「不同意性交等罪」無罪判決 前橋地検 控訴せず 「悔しい・・・」性被害者の声届かず
3月16日、前橋地検は「不同意性交等罪」で起訴され、2日に無罪判決の出た復興ボランティア団体(福島県南相馬市)代表に対して、控訴しないことを明らかにした。
この報道を聞き、性被害を告発した女性は「悔しくて、ほんとうに悔しいです・・・」と語った。
聞く耳持たぬ裁判官たち
事件発生から1年8ヵ月━━。被害女性はPTSDの治療を受けながら、警察、検察そして裁判で、繰り返し繰り返し、何度も何度も傷つきながら、自分の身に降りかかった、言葉にできないような被害を訴えてきた。
「2度と同じような思いをする人を生み出さないために」との思いから、必死になって言葉を絞り出してきた。
その思いは裁判官たちにはまったく届かなかった。最初から聞く耳を持っていなかったのではないか。
判決文はほぼすべて被告の側の供述を認めた形で書かれている。極度に一方的でバランスを欠き、「合理性」にきわめて乏しい。
女性の証言は「不自然」「信用できない」「整合性に乏しい」とされ、「自分(女性)は性被害を受けたのかもしれないと思い込むようになり、その後は、虚実を織り交ぜながら、本件客室内での出来事等を供述するようになったと説明することも可能である」「被告人の公判供述は、信用性に疑問を生じさせる不自然不合理さ等までは認められない一方、(中略)このような被告人の公判供述を踏まえると、やはりA(女性)証言は、信用性に乏しいというほかない」、更に「被告人と同じベッドで再度眠りについたことは上記のような状態にある者の行動として合理的な説明をすることが著しく困難である」と断定している。
女性は被害を受けた後、忘れぬうちにと警察、検察に事件の詳細を語っている。
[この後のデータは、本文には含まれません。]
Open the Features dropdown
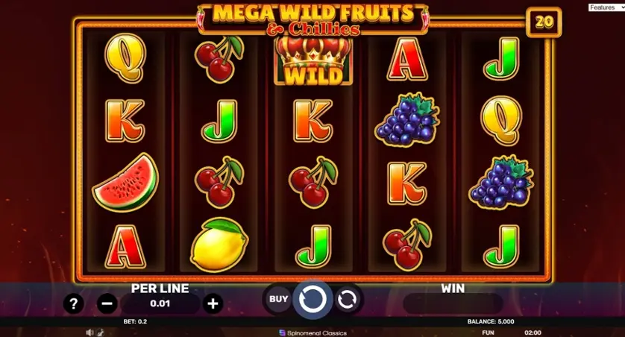The width and height of the screenshot is (625, 337). tap(606, 7)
精神的なダメージはあっても、女性がその時点から、虚偽の証言をする理由、被告男性を陥れるいわれはまったくない。
不同意性交罪は、密室の中で行われるため、物的な証拠は少なく、加害者と被害者の証言の信ぴょう性が問われる。両者の供述の「合理性」を厳格に判断することになる。そこにバイアスや偏見があってはならない。
今回の裁判では、20代の女性が性的被害の場面を何度も何度も語らされている。2次被害、3次被害、4次被害ともいえる過酷な体験を自ら望む者はいない。被害女性が「ウソ」の証言、「作り話」をする理由、必然性はない。
裁判官、検察官は誰のために仕事をしているのか
性暴行の被害者たちの中には声をあげられない人も多い。今回のような司法のあり方(被告の側に立った一方的な判決の確定)では、ますます性被害を告発することはむずかしくなる。
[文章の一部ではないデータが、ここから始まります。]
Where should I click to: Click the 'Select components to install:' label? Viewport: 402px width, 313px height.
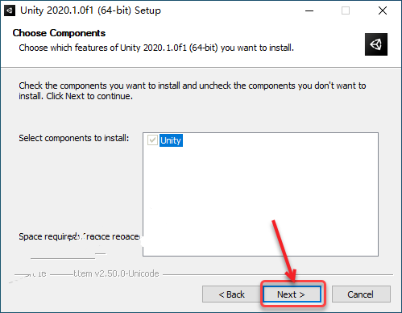[74, 138]
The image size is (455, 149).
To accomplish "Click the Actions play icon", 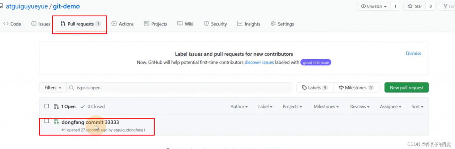I will pyautogui.click(x=114, y=24).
残念ながら、私たちの社会では多くの性暴行が発生している。不同意性交は圧倒的な力の差、社会的な力の差の中で生まれている。司法はそれを踏まえたうえで裁きに臨まなければならない。
性被害を少しでも減らしていきたい。司法はそのミッションを受け止め、正面から取り組むべきである。
社会的「正義」を貫いてこそ、司法の存在意義がある。
無罪判決に抗議するオンライン署名には、2日余りで1万人を超える人たちが署名している。
無罪判決を書いた裁判官、控訴しないことを決めた検察官たち。あなたたちは私たちの税金で仕事をしているのです。この署名に込められた思いを汲み取れないようだと司法を担う資格はありません。